We had finally found our big name quarterback, we had a strong offensive line, a great receiving core and a running back who was a yard eater. There was no way we were going to lose, the momentum was on our side.
I remember just being so excited for the game. My Dad and I drove to the stadium fired up; it was finally here: The Bengals were in the playoffs. It was not just the fact they made the postseason, but the fact that we were fortunate enough to have the game in our hometown and be able to attend the game.
Like every Bengal-Steelers game, the crowd was split; we saw way more terrible towels and Steelers jerseys than we wanted too.
The reason this game is considered legendary is because everyone remembers where they were when the game happened. Everyone remembers their reaction of sadness and anger when the infamous play happened.

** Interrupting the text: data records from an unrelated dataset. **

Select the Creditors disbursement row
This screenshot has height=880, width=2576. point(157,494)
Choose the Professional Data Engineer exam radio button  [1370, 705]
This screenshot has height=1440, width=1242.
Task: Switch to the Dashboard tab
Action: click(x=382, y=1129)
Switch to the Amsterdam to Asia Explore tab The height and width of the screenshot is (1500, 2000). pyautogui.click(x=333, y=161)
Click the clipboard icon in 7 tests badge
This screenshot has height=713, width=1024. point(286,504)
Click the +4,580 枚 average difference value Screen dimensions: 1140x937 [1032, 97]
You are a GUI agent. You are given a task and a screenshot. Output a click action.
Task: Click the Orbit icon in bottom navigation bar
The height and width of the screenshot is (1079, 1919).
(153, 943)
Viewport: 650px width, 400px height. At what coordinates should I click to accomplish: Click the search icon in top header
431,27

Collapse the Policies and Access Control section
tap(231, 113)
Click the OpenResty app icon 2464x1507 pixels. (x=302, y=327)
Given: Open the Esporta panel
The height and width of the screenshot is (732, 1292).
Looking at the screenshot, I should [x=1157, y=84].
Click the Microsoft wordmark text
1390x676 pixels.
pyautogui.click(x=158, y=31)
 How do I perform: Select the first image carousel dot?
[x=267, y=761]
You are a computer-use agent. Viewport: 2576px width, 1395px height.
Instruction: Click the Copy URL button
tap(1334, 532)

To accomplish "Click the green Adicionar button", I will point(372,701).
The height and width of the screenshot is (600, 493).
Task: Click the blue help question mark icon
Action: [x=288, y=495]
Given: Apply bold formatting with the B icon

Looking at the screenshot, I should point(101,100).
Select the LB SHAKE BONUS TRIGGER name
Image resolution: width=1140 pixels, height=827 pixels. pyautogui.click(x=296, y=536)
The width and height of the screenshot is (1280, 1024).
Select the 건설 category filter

The Bengals ran a no-huddle with a run play but didn't have much success on the first drive. Then in the next play, Carson Palmer took the snap and threw it deep down field where Chris Henry took it in. We couldn't believe it.
I remember looking up on the jumbo tron in anticipation of the replay just to see Carson Palmer laying on the ground. I felt my heart drop into my stomach and immediately had the thought,"Uh oh."
This couldn't happen. This was the biggest game since the Superbowl loss to the 49ers; it was finally our time.
After seeing the replay over and over and over, I just felt like it was a dirty hit. Anger and frustration wouldn't allow me to reason with anyone arguing it was clean. To me, Kimo Von Oelhoffen was the bad guy. I was so fired up I wanted to run down on the field myself and give him a piece of my mind.
This was when the word "curse" came in my mind. The Red Sox sold Babe Ruth. The Cubs had a billy goat. The Bengals lost their one chance at becoming an elite football team.
To me the, Steelers' Super Bowl victory was tarnished. I'd never give them credit all because of that one hit, the hit that deflated the crowd at Paul Brown Stadium and, by the look of things, the team on the field.
It was our time... Why did it have to happen this way?